- Court: Court of Appeal of New Zealand
- Full case name: Duncan v McDonald
- Decided: 11 August 1997
- Citation: [1997] 3 NZLR 669

Court membership
- Judges sitting: Richardson P, Gault J, Thomas J, Keith J, Blanchard J

= Duncan v McDonald =

1997 New Zealand court case

Duncan v McDonald [1997] 3 NZLR 669 is a cited case in New Zealand regarding the granting of relief under the Illegal Contracts Act 1970 for illegal contracts.

==Background==
The McDonalds entered into an illegal scheme with some Nigerians that in return of an investment of $285,000, they would receive $2,000,000. The McDonalds borrowed the money from an estate that Mr Duncan, a solicitor, was managing, and they used a property as security for the loan. Duncan was aware of the illegal nature of the transaction when he lent the money.
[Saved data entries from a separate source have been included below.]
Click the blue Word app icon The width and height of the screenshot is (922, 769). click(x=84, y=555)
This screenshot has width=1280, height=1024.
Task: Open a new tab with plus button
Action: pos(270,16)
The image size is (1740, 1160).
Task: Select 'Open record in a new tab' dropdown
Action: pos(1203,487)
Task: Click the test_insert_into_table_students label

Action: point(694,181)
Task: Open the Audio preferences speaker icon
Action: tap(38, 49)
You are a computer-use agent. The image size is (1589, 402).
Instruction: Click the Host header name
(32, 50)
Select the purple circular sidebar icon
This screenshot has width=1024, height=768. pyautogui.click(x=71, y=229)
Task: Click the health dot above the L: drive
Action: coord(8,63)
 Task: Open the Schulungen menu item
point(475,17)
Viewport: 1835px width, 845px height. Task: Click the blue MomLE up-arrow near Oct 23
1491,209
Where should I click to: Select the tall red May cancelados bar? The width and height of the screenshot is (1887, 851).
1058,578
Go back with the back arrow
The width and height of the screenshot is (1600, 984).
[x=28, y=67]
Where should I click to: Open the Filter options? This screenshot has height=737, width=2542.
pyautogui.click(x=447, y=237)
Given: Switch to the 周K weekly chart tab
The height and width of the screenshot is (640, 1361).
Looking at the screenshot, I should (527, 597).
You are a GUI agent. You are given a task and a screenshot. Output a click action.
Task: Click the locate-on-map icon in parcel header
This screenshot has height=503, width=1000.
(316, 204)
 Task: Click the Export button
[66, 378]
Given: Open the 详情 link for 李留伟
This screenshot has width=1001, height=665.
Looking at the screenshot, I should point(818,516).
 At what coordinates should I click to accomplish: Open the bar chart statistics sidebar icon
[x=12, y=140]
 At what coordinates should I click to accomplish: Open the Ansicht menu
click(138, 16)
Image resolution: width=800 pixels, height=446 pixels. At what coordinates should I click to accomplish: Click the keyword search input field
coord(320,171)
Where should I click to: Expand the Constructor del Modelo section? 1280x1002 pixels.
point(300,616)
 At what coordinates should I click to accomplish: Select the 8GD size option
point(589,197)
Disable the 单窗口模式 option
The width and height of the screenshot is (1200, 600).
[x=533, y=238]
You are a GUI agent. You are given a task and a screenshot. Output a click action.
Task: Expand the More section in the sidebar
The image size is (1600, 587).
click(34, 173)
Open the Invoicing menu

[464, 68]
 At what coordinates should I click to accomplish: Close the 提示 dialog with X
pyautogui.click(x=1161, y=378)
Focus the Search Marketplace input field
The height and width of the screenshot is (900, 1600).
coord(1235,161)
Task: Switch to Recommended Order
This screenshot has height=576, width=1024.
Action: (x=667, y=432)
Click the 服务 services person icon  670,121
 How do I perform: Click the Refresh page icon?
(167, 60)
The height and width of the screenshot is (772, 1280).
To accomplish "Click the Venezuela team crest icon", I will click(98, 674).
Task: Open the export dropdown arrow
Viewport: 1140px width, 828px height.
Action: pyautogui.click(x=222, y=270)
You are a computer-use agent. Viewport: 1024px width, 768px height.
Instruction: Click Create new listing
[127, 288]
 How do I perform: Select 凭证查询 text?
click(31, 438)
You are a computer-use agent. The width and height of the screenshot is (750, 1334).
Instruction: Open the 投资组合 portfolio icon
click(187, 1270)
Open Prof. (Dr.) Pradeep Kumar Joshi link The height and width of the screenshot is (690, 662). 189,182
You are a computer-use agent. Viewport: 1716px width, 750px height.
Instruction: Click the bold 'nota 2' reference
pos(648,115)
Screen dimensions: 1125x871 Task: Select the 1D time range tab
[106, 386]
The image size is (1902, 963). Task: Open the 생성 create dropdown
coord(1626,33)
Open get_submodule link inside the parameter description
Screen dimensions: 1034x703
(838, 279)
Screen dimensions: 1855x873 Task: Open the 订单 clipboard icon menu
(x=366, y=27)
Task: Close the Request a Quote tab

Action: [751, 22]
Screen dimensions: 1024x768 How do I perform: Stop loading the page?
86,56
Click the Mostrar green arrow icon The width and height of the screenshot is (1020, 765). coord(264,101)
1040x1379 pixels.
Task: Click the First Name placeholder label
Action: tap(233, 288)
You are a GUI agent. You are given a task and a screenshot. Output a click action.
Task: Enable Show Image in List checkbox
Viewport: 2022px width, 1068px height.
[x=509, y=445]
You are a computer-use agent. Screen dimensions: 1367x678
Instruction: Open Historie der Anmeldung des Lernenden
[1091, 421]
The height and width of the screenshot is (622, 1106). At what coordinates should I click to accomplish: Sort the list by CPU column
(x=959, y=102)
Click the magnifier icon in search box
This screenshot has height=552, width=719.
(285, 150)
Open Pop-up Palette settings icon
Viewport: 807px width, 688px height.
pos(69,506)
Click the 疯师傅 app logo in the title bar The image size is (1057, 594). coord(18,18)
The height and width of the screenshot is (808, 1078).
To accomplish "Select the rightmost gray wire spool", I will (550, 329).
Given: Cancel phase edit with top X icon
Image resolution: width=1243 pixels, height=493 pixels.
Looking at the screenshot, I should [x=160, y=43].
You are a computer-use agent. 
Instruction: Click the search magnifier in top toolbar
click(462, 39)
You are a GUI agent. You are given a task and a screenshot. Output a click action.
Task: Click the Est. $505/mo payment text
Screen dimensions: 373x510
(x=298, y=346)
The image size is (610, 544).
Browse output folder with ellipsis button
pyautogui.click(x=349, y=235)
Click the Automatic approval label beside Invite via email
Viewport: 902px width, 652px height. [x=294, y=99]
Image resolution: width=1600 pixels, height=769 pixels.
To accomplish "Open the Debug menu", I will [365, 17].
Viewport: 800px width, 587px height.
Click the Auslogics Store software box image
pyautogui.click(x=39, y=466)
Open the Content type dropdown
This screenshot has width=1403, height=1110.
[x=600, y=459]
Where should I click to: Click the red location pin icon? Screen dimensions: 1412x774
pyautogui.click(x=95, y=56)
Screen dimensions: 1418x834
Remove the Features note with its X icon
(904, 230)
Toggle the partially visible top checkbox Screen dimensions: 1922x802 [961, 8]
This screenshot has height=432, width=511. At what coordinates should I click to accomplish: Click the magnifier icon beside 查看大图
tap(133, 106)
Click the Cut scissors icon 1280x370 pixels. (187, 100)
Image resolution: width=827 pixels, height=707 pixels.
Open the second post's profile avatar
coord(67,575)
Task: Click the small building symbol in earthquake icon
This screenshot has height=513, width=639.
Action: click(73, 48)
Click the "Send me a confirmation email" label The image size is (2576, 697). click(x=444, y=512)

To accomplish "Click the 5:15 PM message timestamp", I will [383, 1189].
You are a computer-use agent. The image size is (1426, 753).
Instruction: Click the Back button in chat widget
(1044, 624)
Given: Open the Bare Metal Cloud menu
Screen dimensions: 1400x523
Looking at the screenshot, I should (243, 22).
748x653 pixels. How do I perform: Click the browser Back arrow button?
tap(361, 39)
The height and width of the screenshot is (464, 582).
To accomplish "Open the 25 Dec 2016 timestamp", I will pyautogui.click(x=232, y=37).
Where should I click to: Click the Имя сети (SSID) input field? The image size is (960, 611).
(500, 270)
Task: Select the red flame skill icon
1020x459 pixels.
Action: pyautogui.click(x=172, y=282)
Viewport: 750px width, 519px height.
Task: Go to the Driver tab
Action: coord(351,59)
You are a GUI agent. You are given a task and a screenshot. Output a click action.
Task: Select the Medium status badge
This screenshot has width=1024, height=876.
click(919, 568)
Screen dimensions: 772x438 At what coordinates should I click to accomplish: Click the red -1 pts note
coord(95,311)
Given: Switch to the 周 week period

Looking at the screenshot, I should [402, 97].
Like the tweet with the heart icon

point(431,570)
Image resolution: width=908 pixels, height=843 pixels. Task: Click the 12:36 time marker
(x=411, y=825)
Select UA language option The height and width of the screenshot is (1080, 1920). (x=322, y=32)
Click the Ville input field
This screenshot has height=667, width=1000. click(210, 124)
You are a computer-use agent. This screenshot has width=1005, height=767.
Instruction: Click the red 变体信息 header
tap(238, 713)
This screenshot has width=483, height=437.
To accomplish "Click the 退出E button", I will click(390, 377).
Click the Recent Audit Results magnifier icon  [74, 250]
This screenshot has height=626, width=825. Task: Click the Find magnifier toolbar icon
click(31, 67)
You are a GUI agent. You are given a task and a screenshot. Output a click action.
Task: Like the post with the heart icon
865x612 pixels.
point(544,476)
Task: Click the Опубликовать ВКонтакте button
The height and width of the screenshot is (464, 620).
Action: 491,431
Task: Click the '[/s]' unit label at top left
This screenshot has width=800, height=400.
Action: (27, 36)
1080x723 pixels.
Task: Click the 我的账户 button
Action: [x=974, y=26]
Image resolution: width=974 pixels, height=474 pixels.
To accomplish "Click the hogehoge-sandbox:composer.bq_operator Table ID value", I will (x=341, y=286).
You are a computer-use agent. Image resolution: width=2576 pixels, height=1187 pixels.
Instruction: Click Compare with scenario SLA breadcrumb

Unsurprisingly, the McDonalds were a victim of a Nigerian scam, leaving the McDonalds unable to repay the mortgage on their property, and Duncan sought to enforce the mortgage.

The McDonalds sought to have the mortgage set aside, as it was the result of financing of a crime, whilst Duncan sought validation.

==Decision==
The court ordered validation of the mortgage, but only to the extent of $75,000.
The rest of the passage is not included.